▶ [What you need to do]:
**1.** According to the text on TAR EC College below, in what year was the institute established?
**2.** Please list every organization other than TAR EC College itself that the text on TAR EC College names.

▶ [Reading text]:
** BEGIN **
TAR EC College, abbreviated as TAR EC, is a non-profit, private early childhood education college in Malaysia, registered with Ministry of Higher Education (MOHE). It is located in Setapak, Kuala Lumpur, adjacent to Tunku Abdul Rahman University College Kuala Lumpur Main Campus. 

The institute was established in 1993 and was the only private and non-profit institution of higher learning, concentrating solely on pre-school teachers’ training in Malaysia. 

Over the past 19 years, more than 2,500 pre-school teachers have graduated from the institute. On 1 November 2015, TAR EC College signs a Memorandum of Understanding (MOU) with National Pingtung University (NPTU), Taiwan to allow graduates from early childhood education further studies in this university.

The institute also have partnership with professional bodies such as Early Childhood Care and Education Council and Association of Professional Early Childhood Educators Malaysia.

Mission & Aim

Mission 
TAR EC College focuses on child advocacy in three dimensions:
 Enabling every child regardless of background, to have access to quality education - made possible when the teacher is trained and qualified;
 Quality early childhood education is on the right pedagogy; and
 Right pedagogy implies the right methodology.
** END **
▶ [Dataset section]:
** BEGIN **
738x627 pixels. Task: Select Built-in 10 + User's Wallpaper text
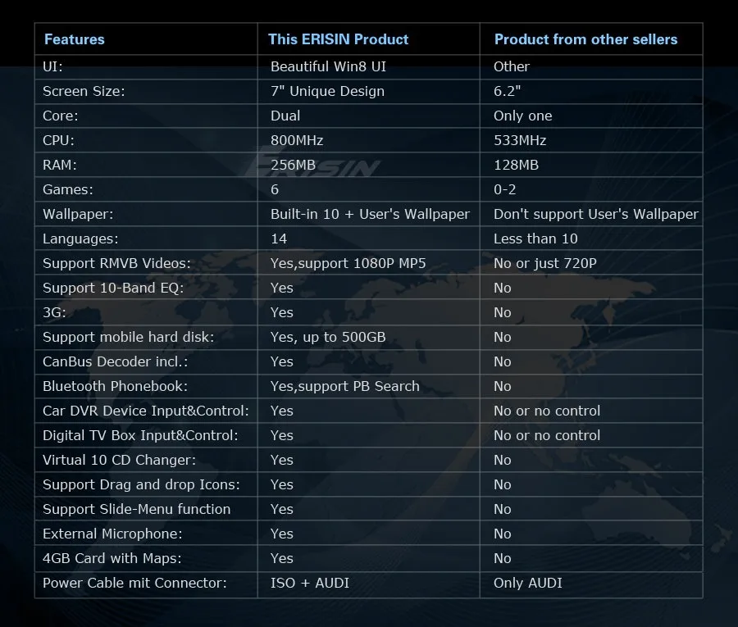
** END **
▶ [Answers given]:
**1.** 1993

**2.**
- Ministry of Higher Education (MOHE)
- Tunku Abdul Rahman University College
- National Pingtung University (NPTU)
- Early Childhood Care and Education Council
- Association of Professional Early Childhood Educators Malaysia